There’s no denying Woolsey’s community pride. He’s on the board of the Southlake Chamber of Commerce, and last year he completed the chamber’s Leadership Class, which helped raise $20,000 for middle school band programs through the Band-Aide initiative. One of the fundraising events was held at Park Place Lexus Grapevine, with his son Austin performing in the band.
“It was quite an honor seeing my son play in the jazz band at my place of business,” says Woolsey.
He and his wife, Anne, have two sons in the district: Austin is a senior and president of Dragon Band, and Bennett is in eighth grade. Woolsey is grateful his children are Dragons just as he was.
“The education in Carroll ISD truly is unparalleled,” he says. “#ExpectExcellence isn’t just a catchphrase; it’s a promise.”
A Neighboring Dragon
In Southlake, green and white are practically the city’s official colors. But Brown, Grapevine’s fire chief, has learned to love the color red, too; all four of his daughters are Grapevine Mustangs, and his wife of 30 years, Lisa, is an educator in Grapevine- Colleyville ISD. “I’m still a Dragon, though,” he says. “They will all tell you that I bleed green.”
Darrell Brown didn’t venture far from Southlake after graduation; he joined the Lewisville Fire Department the fall after he graduated, became a certified firefighter and paramedic before the age of 20 and never looked back. In 2011, he joined the Grapevine Fire Department, where he became fire chief in 2014.
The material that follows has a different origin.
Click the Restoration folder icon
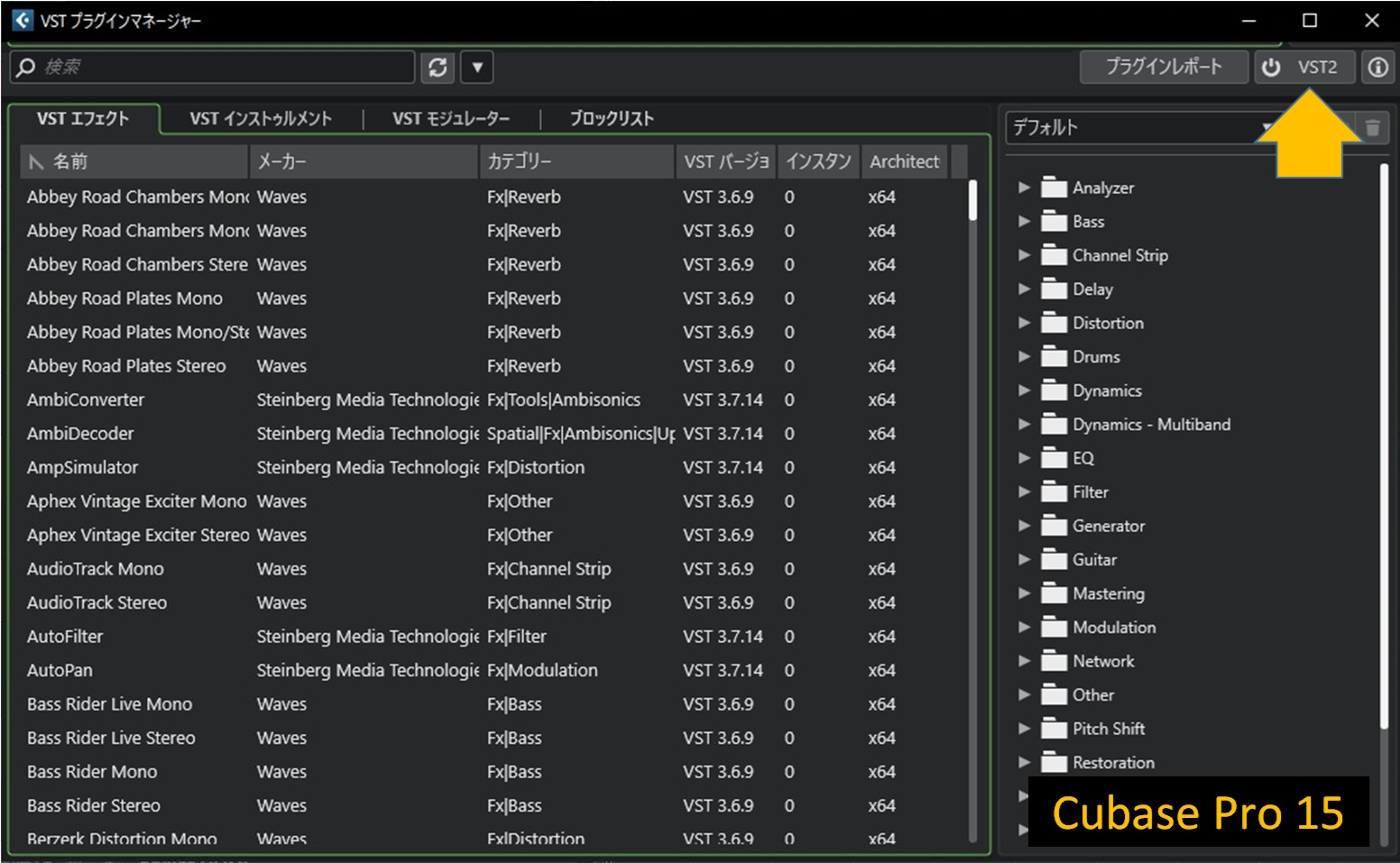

“This is a lifelong goal and proof that working hard, preparing yourself and serving others pays off.”
A Southlake Legacy
Lafavers of Feedstore BBQ could certainly affirm Brown’s thoughts on working hard and serving others— since 2001, his family-owned restaurant has been feeding the Southlake community some of the best barbecue and fixin’s around.
After he graduated from Carroll, Lafavers didn’t jump immediately into the barbecue business. He worked in the transportation industry, then as a contractor for Jack Daniels, working as the onsite promotion manager for the George Strait Country Music Festival. When the tour ended, his family asked him to help out in the restaurant.
Lafavers did more than just offer an extra pair of hands; he helped build Feedstore BBQ into a beloved Southlake icon. But it’s not just the family restaurant that makes Southlake home for Lafavers; he has lived here since 1974, when his parents moved to town for the school district. His children, now grown, were all Dragons. Now, he awaits his family’s next generation of Dragons. And in the meantime, he’ll make sure the Southlake community is fed well.
“The restaurant still contributes either through donations or deep discounts for all CISD schools,” says Lafavers. “Southlake is a special city, but the school district is its ‘signature’ product.”
Good to be Home
In this holiday season of bustling schedules, home-cooked delights and more family time than you can shake a turkey leg at, there’s no better time to come home. And the Carroll grads who still reside in Southlake know better than anybody: There’s no place they’d rather be.
DRAGON ALUMS RECOUNT THEIR FAVORITE CLASSES
World history with Ms. Highfield
Calculus with Mr. Kantaris
Business math with Coach Ken Cook, algebra with Ms. Wanda Bradberry Carter or typing with Mrs. Cullum—it’s a toss-up!
Woodshop with Mr. Mayfield. Our classes were so small that all my teachers’ classes were fun to be in.
Theater. Mr. Jon Skupin taught us so much!